What Does “Best Interests of the Child” Mean?

Parents involved in custody actions are eager to know how a judge will decide custody of their children. The Nebraska Parenting Act provides that the paramount concern in any decision regard custody, parenting time, or other child-related issues is what is in the minor child’s best interests. This standard is simply known as the “best interests of the child” standard. It is a child-focused approach to making decisions that affect the well-being of the child.

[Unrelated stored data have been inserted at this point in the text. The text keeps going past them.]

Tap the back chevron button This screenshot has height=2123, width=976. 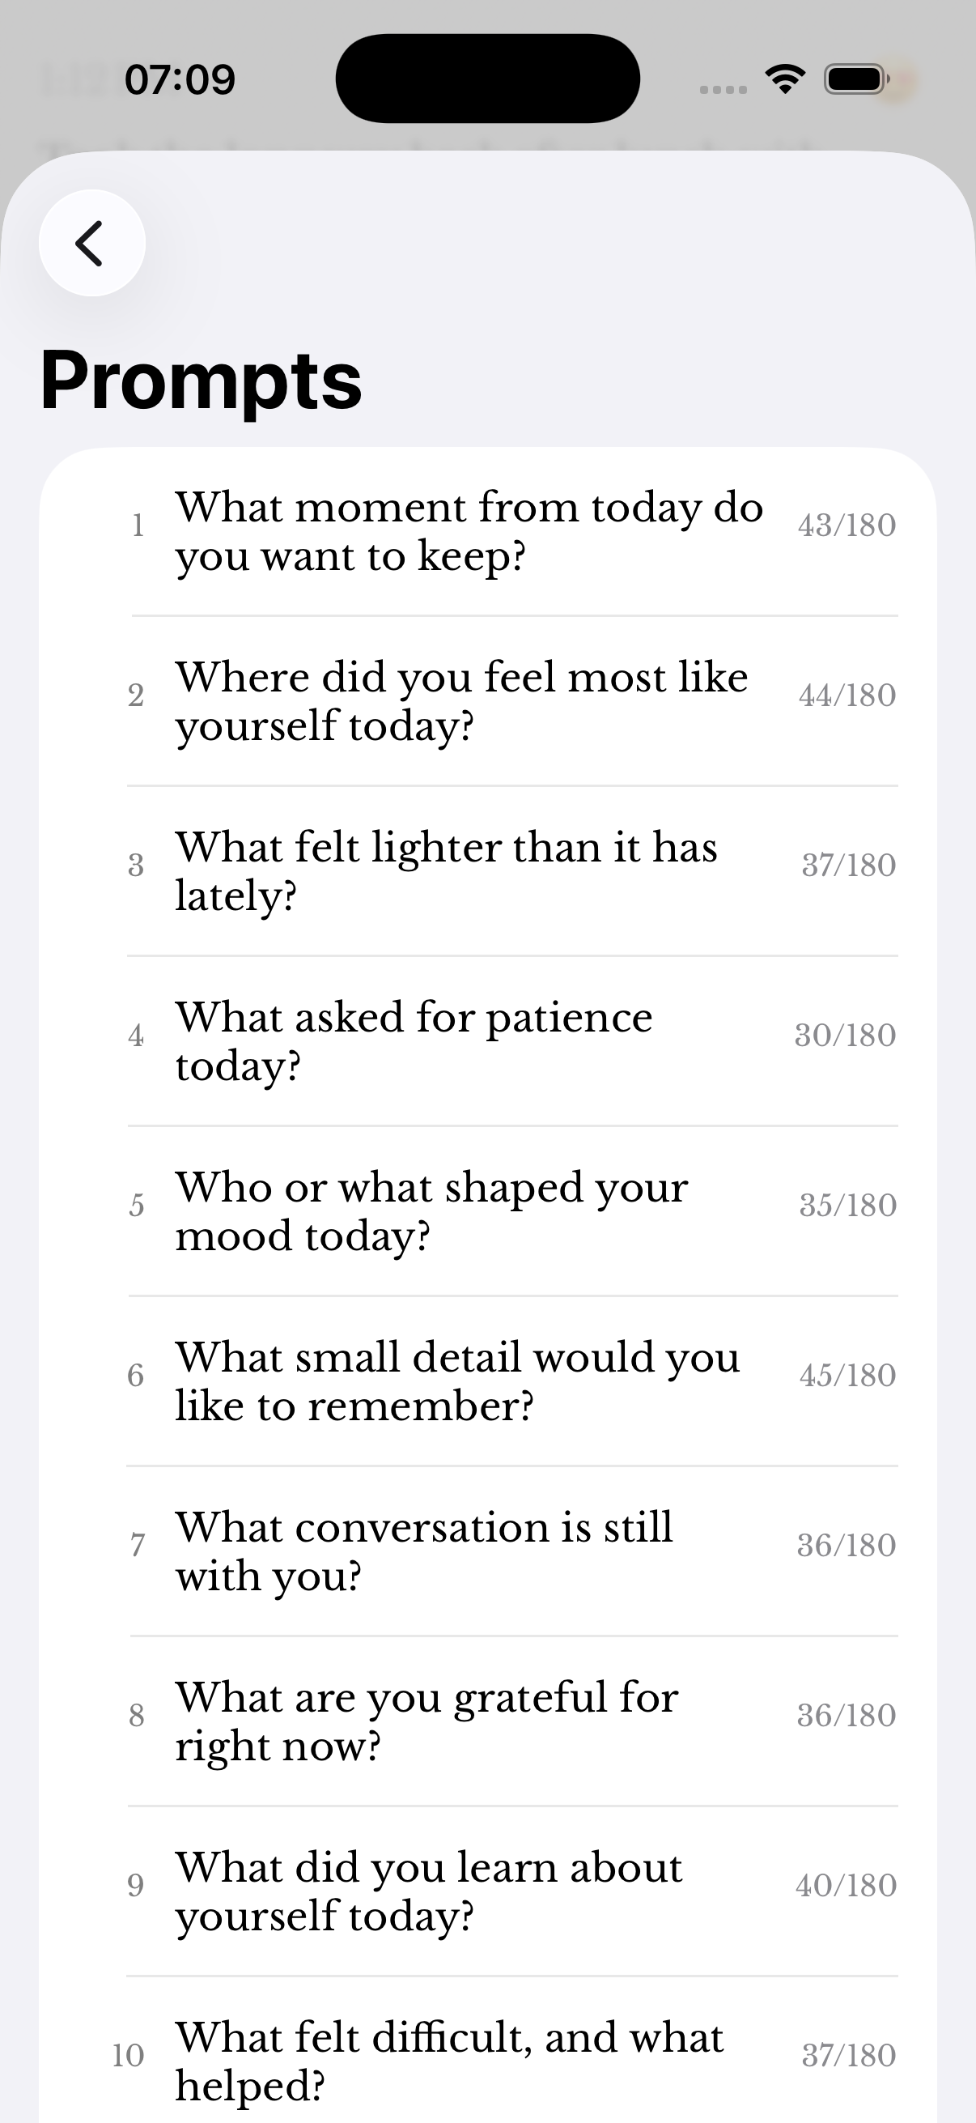(92, 243)
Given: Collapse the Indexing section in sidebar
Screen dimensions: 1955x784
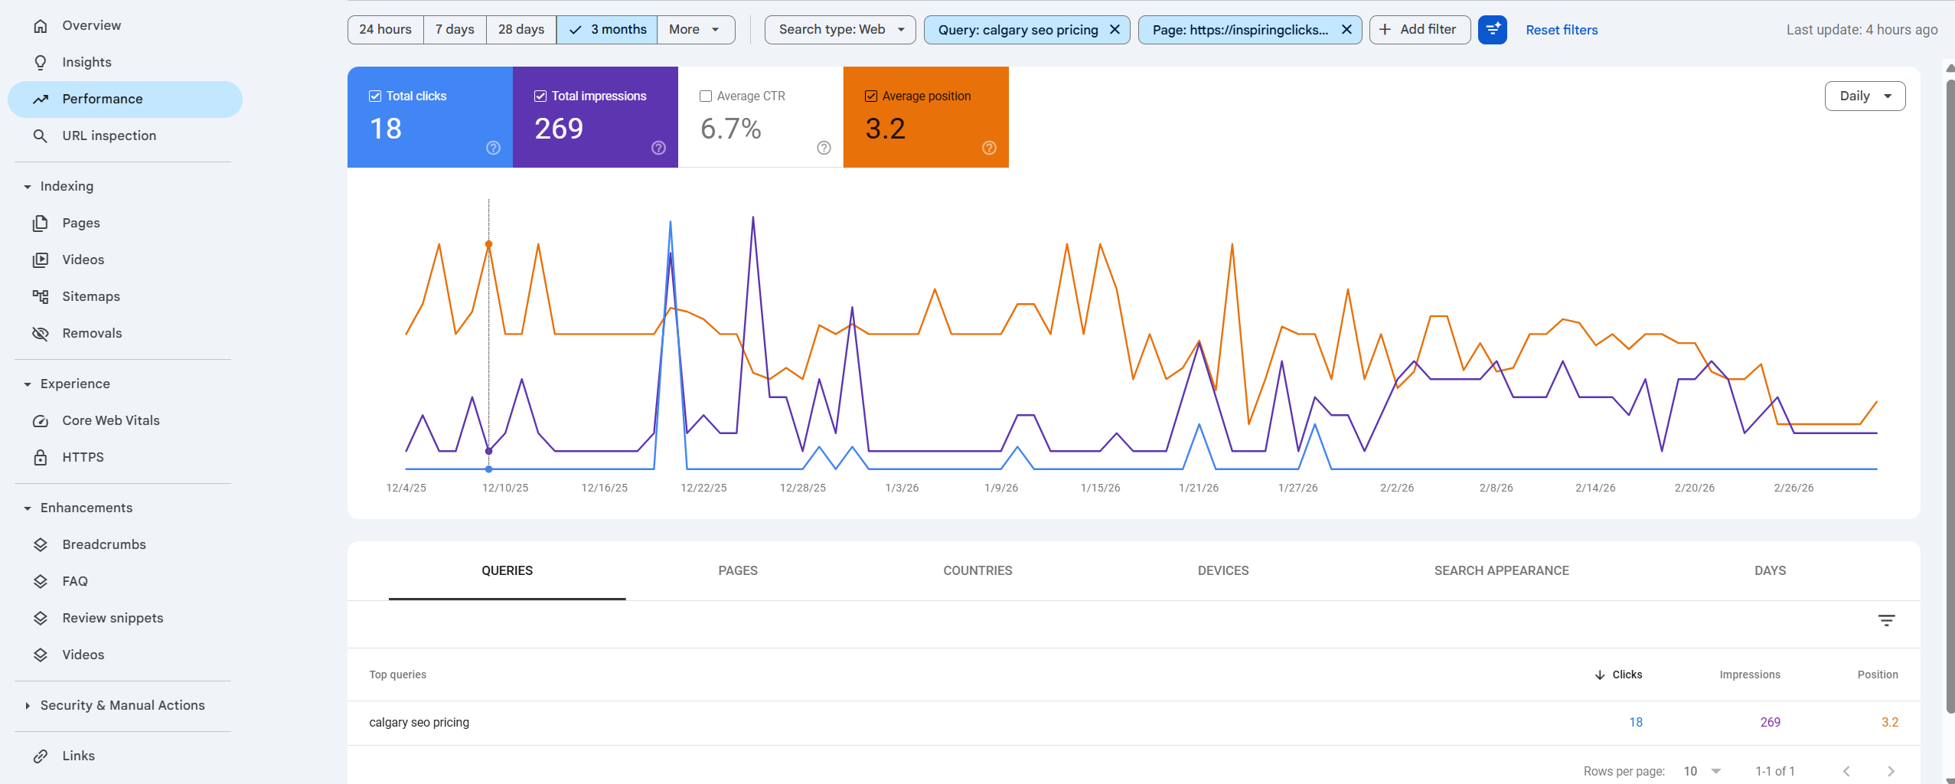Looking at the screenshot, I should pos(28,186).
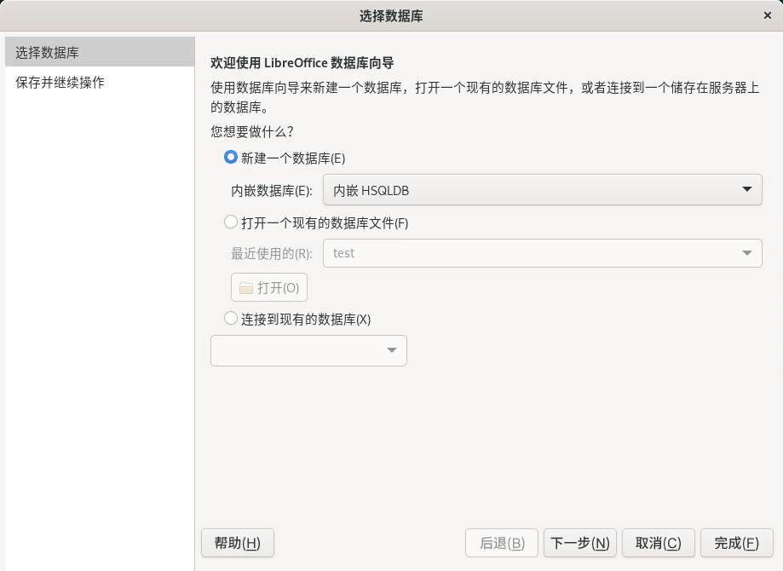
Task: Close the 选择数据库 wizard window
Action: (768, 16)
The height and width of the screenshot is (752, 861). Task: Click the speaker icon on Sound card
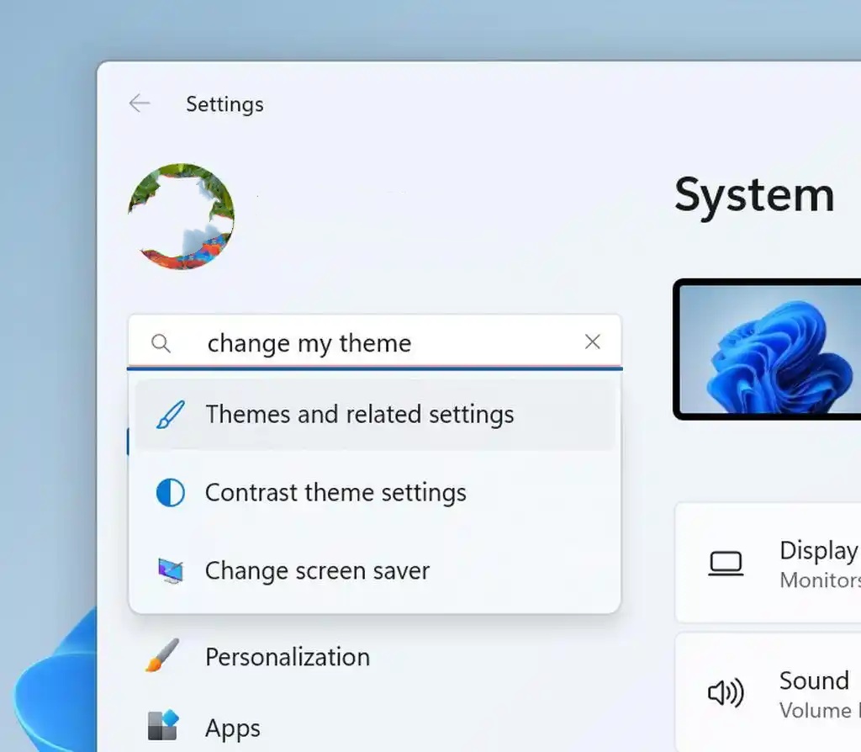[725, 693]
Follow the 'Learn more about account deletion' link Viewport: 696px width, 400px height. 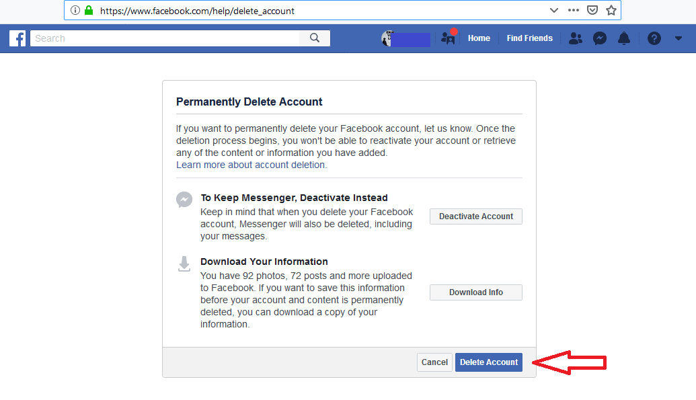click(x=251, y=165)
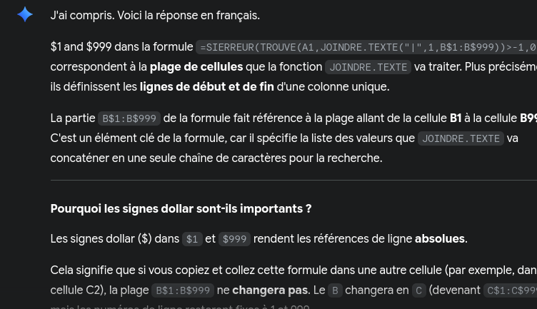
Task: Click the bold word 'absolues'
Action: tap(440, 238)
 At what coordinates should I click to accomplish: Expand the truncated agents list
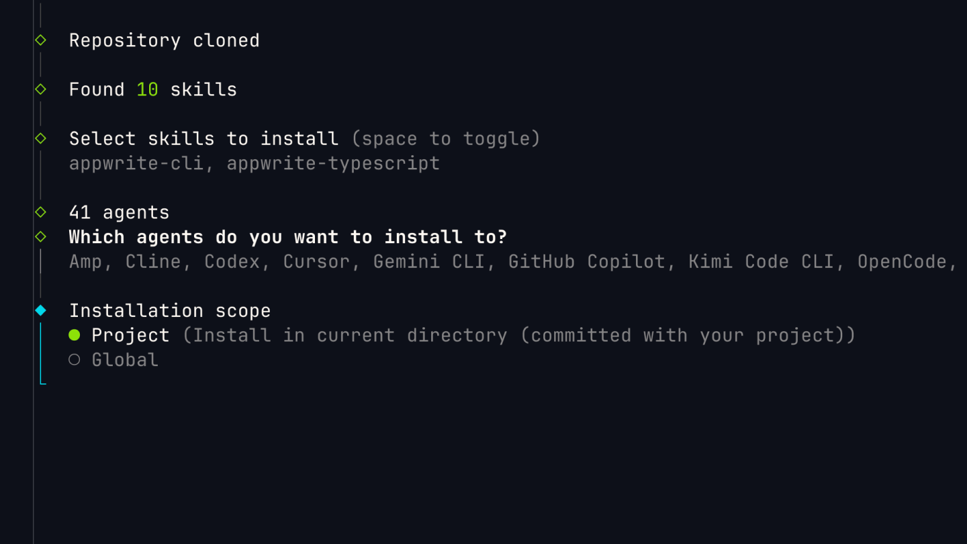click(x=470, y=261)
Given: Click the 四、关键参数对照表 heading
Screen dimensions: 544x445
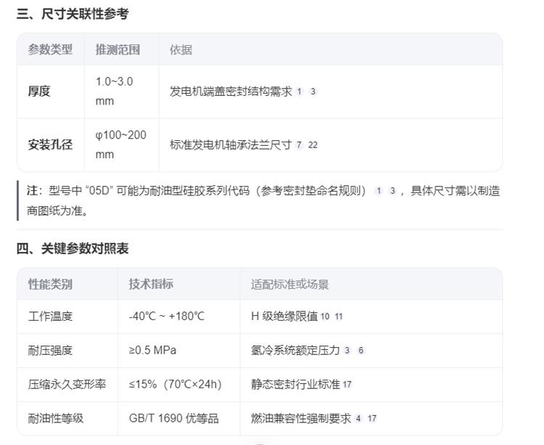Looking at the screenshot, I should point(73,248).
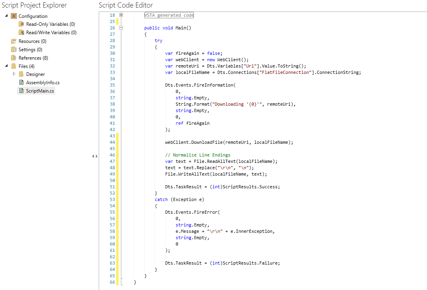Click the Configuration variables icon
427x290 pixels.
[x=13, y=16]
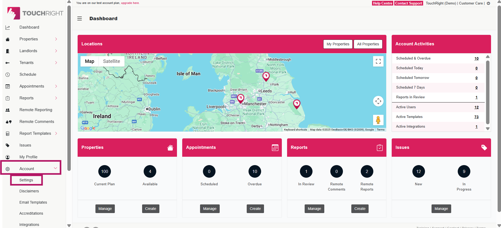Click the power logout icon
Viewport: 501px width, 228px height.
tap(488, 3)
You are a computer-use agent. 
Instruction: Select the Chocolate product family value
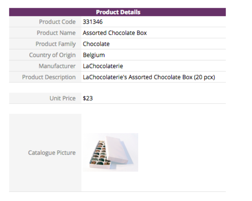click(96, 44)
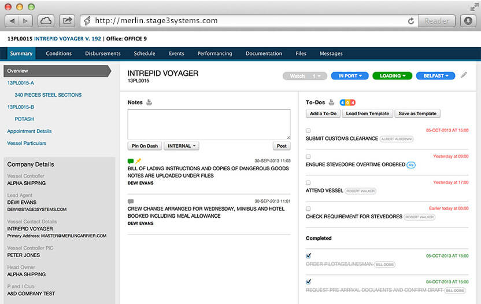Open the INTERNAL note visibility dropdown

click(x=181, y=146)
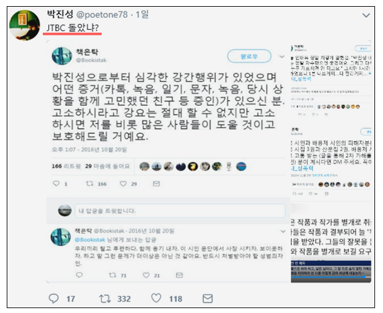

Nebraska law provides a non-exhaustive list of factors that a court may consider when determining what is in the best interests of the child. For example, a court may consider:

  • The relationship of the minor child to each parent prior to the commencement of the action or any subsequent hearing;
  • The desires and wishes of the minor child, if of an age of comprehension but regardless of chronological age, when such desires and wishes are based on sound reasoning;
  • The general health, welfare, and social behavior of the minor child;
  • Credible evidence of abuse inflicted on any family or household member; or
  • Credible evidence of child abuse or neglect or domestic intimate partner abuse.

Courts may also consider:

  • The moral fitness of the child’s parents, including the parents’ sexual conduct;
  • Respective environments offered by each parent;
  • The emotional relationship between child and parents;
  • The age, sex, and health of the child and parents;
  • The effect on the child as the result of continuing or disrupting an existing relationship;
  • The attitude and stability of each parent’s character; or
  • Parental capacity to provide physical care and satisfy educational needs of the child.

It’s unlikely that one factor on its own will determine what is in the child’s best interests. Rather, a court will look at the big picture, apply the above factors to the facts of your case, and weigh them accordingly.

The “best interests” standard will carry throughout the course of your case whenever decisions affecting your child are made. When preparing or mediating your Parenting Plan, weigh the decisions you’re making against the “best interests” standards.  For example, when you and your co-parent are brainstorming a routine parenting time schedule, ask, “Will this schedule be in my child’s best interests?” Often times parents drift away from this standard and focus on what’s in their own interests. It is important to keep your child’s developmental needs and well-being top-of-mind throughout this life-changing event.